* **Exercise prompt**: Count the lines in the items below that contain the string "table", treating uppercase and lowercase as different. Give only the number.

* **Information supplied**:
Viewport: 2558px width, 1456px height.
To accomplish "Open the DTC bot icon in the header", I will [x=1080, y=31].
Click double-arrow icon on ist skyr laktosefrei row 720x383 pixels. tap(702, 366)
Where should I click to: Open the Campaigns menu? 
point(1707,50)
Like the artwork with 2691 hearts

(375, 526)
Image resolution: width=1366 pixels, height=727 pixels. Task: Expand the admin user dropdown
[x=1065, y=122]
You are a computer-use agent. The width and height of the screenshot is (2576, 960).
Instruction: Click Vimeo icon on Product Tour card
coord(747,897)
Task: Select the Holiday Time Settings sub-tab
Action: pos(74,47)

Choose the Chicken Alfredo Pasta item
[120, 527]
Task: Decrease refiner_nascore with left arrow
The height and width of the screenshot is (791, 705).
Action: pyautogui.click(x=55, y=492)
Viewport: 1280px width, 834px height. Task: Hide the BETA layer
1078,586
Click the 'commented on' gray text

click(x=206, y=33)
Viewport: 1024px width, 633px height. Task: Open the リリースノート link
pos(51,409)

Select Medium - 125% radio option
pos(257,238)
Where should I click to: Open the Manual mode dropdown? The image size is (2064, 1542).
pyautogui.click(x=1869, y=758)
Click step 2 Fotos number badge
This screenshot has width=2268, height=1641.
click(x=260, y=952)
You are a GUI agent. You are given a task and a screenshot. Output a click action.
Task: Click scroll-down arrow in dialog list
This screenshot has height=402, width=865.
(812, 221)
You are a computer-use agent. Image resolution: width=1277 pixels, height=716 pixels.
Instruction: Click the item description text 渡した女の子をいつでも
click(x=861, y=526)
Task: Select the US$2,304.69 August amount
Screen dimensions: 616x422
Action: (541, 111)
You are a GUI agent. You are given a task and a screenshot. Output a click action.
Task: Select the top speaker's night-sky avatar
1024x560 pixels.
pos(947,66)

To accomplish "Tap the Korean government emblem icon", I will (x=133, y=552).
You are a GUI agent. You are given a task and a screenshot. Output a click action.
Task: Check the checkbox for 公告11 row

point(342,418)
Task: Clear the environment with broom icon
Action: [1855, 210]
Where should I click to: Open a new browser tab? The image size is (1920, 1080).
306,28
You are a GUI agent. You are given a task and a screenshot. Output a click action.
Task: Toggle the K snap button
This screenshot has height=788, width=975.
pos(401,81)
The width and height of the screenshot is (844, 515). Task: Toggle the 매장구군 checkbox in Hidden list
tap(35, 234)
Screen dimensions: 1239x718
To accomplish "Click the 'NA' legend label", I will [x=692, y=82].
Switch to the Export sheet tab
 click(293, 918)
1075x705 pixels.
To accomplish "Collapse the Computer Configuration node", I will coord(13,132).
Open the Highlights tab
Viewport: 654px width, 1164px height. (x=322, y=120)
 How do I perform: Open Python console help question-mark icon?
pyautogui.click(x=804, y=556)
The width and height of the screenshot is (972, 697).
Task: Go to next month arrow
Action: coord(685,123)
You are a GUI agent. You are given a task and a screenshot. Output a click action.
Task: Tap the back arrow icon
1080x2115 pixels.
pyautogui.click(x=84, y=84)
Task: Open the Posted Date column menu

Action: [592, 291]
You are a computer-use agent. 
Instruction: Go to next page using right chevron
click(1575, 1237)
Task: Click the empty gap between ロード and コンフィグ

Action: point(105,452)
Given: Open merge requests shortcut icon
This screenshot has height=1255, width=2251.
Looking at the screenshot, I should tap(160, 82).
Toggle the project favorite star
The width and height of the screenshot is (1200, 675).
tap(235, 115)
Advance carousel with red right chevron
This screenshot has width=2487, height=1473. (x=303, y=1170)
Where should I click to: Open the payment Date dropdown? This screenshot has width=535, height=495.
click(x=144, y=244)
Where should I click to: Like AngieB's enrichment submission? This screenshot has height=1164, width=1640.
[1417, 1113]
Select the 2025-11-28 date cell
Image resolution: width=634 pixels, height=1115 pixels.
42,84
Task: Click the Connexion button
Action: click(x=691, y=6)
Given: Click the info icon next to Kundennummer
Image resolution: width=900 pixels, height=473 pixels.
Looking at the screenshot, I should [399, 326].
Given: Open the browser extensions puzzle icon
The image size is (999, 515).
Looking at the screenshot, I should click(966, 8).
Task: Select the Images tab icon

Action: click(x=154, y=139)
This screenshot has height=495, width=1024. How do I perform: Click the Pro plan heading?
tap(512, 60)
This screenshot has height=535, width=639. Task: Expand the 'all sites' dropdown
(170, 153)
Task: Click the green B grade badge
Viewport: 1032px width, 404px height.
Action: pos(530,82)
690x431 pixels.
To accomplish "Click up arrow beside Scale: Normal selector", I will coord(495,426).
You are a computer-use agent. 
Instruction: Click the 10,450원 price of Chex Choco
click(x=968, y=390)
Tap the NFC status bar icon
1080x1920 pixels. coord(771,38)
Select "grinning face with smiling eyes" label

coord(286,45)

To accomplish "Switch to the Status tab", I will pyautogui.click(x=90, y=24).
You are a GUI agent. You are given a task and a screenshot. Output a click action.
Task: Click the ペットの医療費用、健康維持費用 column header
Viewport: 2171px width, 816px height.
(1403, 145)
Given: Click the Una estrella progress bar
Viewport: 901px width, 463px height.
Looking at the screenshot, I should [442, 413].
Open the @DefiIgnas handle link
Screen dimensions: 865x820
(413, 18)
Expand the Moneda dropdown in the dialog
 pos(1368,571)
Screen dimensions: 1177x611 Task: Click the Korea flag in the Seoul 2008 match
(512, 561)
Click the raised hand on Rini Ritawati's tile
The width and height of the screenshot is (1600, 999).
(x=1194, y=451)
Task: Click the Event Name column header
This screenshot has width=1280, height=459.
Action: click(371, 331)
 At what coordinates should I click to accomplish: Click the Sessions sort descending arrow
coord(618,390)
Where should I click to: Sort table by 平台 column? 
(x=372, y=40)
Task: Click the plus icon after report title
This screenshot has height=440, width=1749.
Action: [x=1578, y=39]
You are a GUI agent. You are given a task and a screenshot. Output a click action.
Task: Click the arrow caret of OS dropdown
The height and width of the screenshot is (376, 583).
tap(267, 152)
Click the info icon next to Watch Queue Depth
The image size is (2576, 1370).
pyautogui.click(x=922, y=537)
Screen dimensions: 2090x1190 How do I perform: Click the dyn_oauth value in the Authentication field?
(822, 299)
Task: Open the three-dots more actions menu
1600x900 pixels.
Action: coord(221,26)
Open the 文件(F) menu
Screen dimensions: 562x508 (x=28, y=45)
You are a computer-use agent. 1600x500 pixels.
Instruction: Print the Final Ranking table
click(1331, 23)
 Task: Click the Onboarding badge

* **Final answer**: 2